Data Protection Impact Assessment (DPIA)

1. Scope and legal obligation

Article 35 GDPR mandates a DPIA whenever processing — by its nature, scope or purposes — is likely to result in a high risk to the rights and freedoms of natural persons. Afini.ai processes special categories of data (Art. 9 GDPR: psychological traits, values, attachment, humour, time orientation, life context) and applies automated algorithms to them. This DPIA is therefore a living document: it is reviewed at least annually and whenever a new layer, a new model or a substantive change in the legal basis is introduced.

2. Data map

Identification (email, language), payment data (handled by Stripe — Bilbao AI never stores PAN or banking data), psychometric questionnaire responses, conversations with the AI, declared layers (vital, rhythms, trajectory, hobbies, etc.), LLM proxy usage metrics and audit events.
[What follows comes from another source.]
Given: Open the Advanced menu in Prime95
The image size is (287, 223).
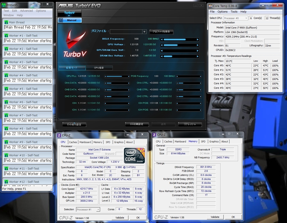Looking at the screenshot, I should click(26, 11).
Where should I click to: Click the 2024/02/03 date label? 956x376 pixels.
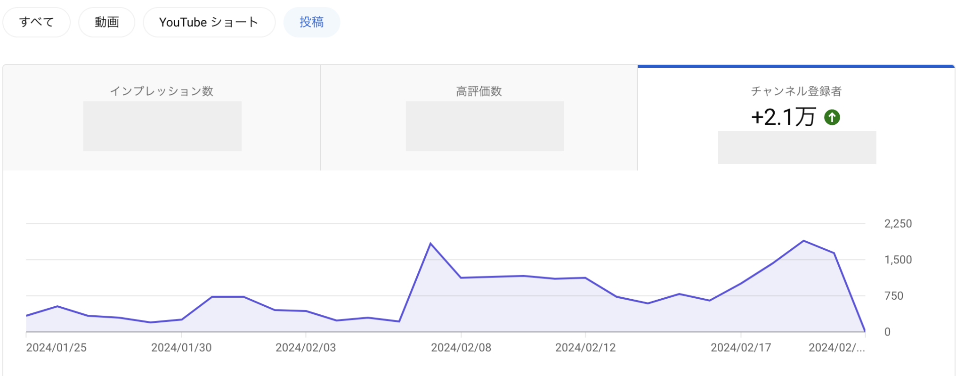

Processors: Stripe (payments), Anthropic (LLM under DPA — processes only, never trains on your content), Resend (transactional email), Holded (Spanish e-invoicing TicketBAI), Railway (European hosting), Cloudflare (CDN/WAF), Sentry (European error monitoring).

3. Identified risks

• Sensitive inference risk: combining layers may reveal psychological states the user did not explicitly declare.
• Re-identification risk: pseudonymised data could be linked back to the subject if cross-referenced with external sources.
• Secondary use risk: third parties might use the AfiniTwin or narratives for purposes other than those consented to.
• Algorithmic bias risk: LLM models could reproduce biases when interpreting the profile.
• International transfer risk: although the main processing is European, Anthropic's API processes content under a DPA with EU Standard Contractual Clauses (SCCs).

4. Mitigations

• Encryption in transit (TLS 1.2+) and at rest (AES-256) across all layers; database segregation in European infrastructure (Railway eu-west).
• Granular and revocable consent per layer with an audit trail for each change (see the Consents tab in your dashboard).
• Minimisation: each AI conversation only receives the strictly necessary subset of the profile; content is never used to train models.
• Bias audits on proxy prompts and periodic human review of generated narratives.
• Aggressive anonymisation in logs and metrics: salted IP hashes, no conversation content, limited retention (90 days in Sentry, 30 days in application logs).
• Documented breach notification procedure (Art. 33 GDPR) within 72 hours with full chain of custody.

5. Review and governance

The DPIA is reviewed at least once a year and mandatorily whenever a new layer, a new model or a high-impact feature (e.g. third-party export) is introduced. The Data Controller approves each review and the date is logged in the Security File. Professional users and companies may request access to the extended summary upon signing a confidentiality agreement.